Sin embargo, no todos pensábamos igual: que era un psicópata, leyó un compañero de taller. Que el asesino tenía complejo de Dios y sus mujeres padecían síndrome de Estocolmo. No sé si daba para perfil psicológico el asunto, aunque el compañero lo decía convencido después de haber leído el libro. Libro que una vez dijeron estaba maldito, si luego de un asalto y una patada en la cara, que dejó a la persona sin lentes, se habían llevado únicamente a Émile Dubois en las palabras de Droguett. También escuché por ahí que quizás todo lo que lo rodeaba acababa mal, porque cuando Bianca Ceverino le pidió que, por favor, hiciera aparecer a su gato, este apareció, pero respirando mal, en la puerta de su casa y al día siguiente murió, nadie sabe bien de qué. Luego lo enterramos en su patio, en una linda ceremonia, mientras ella y su pareja decían que la próxima vez serían más específicos al pedirle algo a Dubois. Es que estoy convencida de que tiene que ver con la intensidad con la que se confía en él. Tal vez nadie lo entendió como yo creo entenderlo, porque él siempre te va apuntando al pecho y, aunque te produzca un escalofrío, no hay que ser cobarde.

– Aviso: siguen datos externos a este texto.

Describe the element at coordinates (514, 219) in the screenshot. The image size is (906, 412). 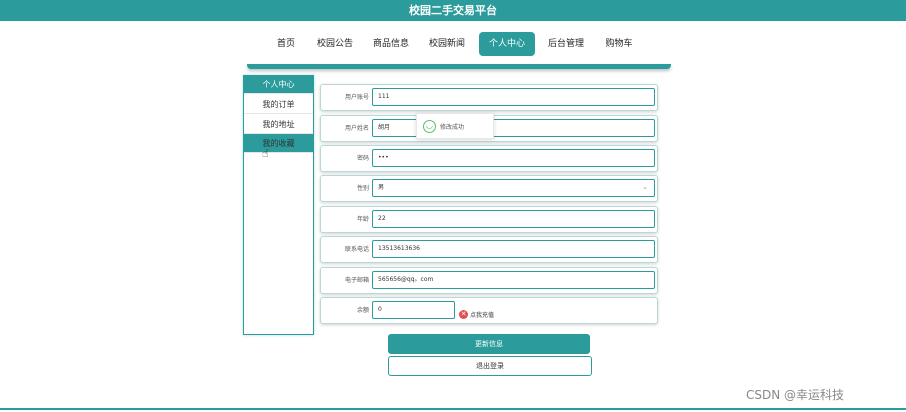
I see `age-input: 22` at that location.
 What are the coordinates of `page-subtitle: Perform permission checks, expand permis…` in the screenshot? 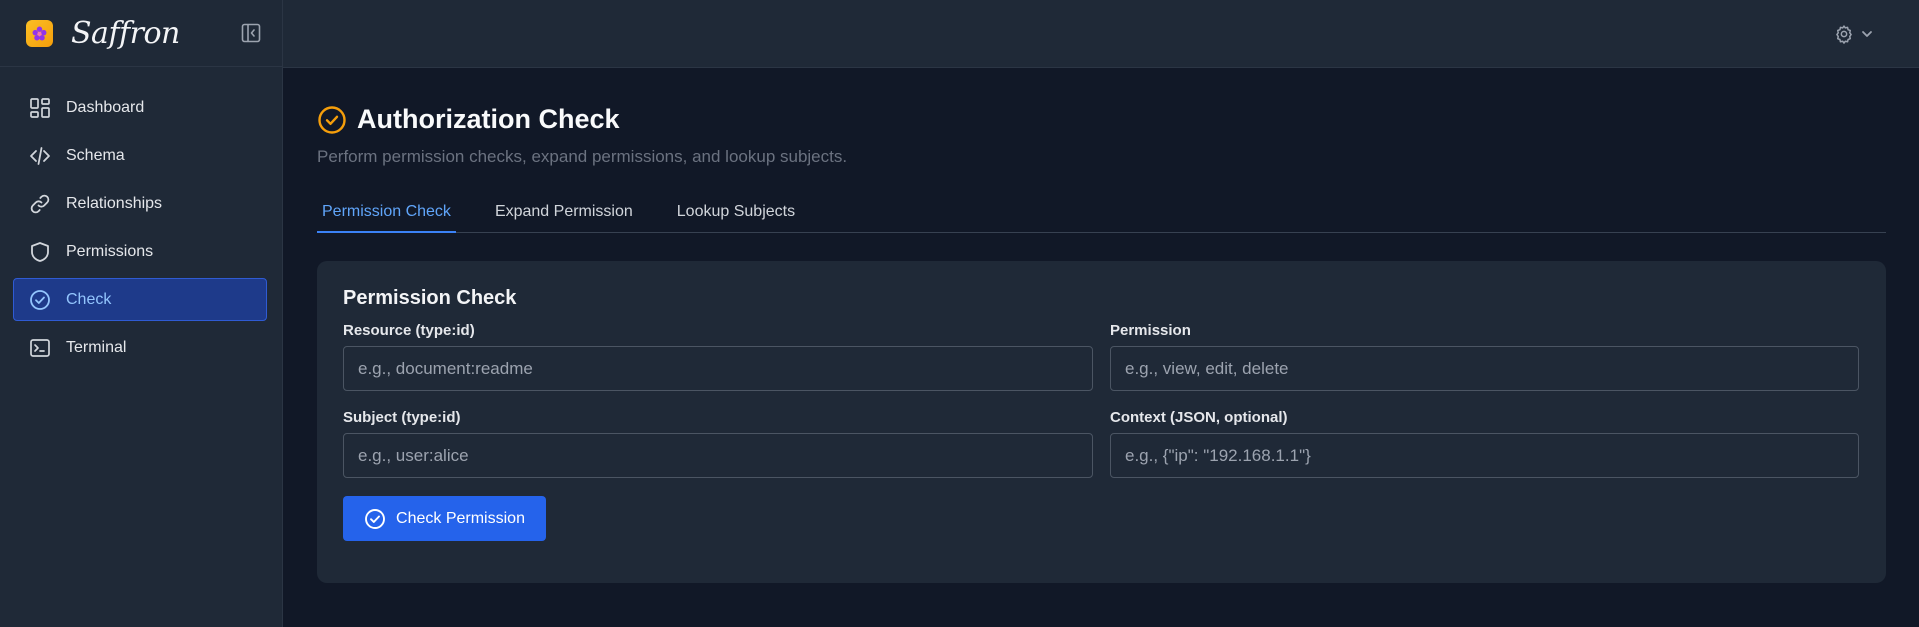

«Vine porque tengo que hacer esta noche, Úrsula… Por eso te besé, para tener el valor. Sí, tengo miedo, ¿y qué? Tarea de valientes es tener miedo. Lo atravieso como un incendio y estoy al otro lado.»
Como cuando le apuntaron los fusiles y, negándose a ser vendado, fue audaz con su propia ejecución. «Se necesitaba de un hombre que respondiese a los crímenes que se cometieron y ese hombre he sido yo. Muero pues, inocente, no por haber cometido estos crímenes, sino porque estos crímenes se cometieron; apuntad directo al corazón, ejecutad.» Su cuerpo fue enterrado primero, para luego de un tiempo llegar ser lanzado a la fosa común.
Y al final de todas estas palabras, la reflexión no es sobre la muerte; más bien, es sobre la vida. «Se dice que hay un asesino suelto, pero hay un hombre vivo.» Porque cuando alguien llega al Cementerio nº 3, pide un favor y entrega algo a cambio, la energía fluye como el mar y mantiene vivo su nombre y su honor. El que mató a hombres de la alta sociedad porteña: Ernesto Lafontaine, Gustavo Titius, Isidoro Chaille y Reinaldo Tillmanns. No era solamente un destructor; gracias a él, todo el pueblo tenía y tiene de qué hablar. Como buen artesano, creó vida, historia, mitos, más allá de la veracidad de estos. Incluso creó su propia inmortalidad.
«Valparaíso, sentirás hablar de mí, poco a poco sentirás hablar de mí, aunque yo no lo quiera, aunque tú no lo quieras y entre tempestad y tempestad, arrojado de bruces contra las rocas, te alzarás deshecho, temblando de horror increíble, mirando cómo enriquecen explotando la pequeña industria o el negocio de minas, amanecen despedazados, derrumbados bajo el mostrador, en el escritorio, junto a la cama…»
Muchas veces cuando camino por el plan, cuando paseo por Barón, cuando subo por Tubildá (ahora llamada Almirante Montt), voy pensando que sobre sus mismas calles caminaron personajes como Dubois. Es que el puerto fue el lugar perfecto, fue la cuna que meció esta historia del ¿héroe o justiciero?, ¿psicópata?, ¿artista?, ¿artesano? Tal vez es momento de que el lazo que forjes con Émile sea desde la misma intuición. Que tomes una micro hasta el Cementerio nº 3 y visites su animita, que leas las grandes obras que inspiró, que no son pocas. La escritura es una puerta a la magia y a los muertos: pensemos en ellos.
(*) Ilustración de Vladimir Morgado.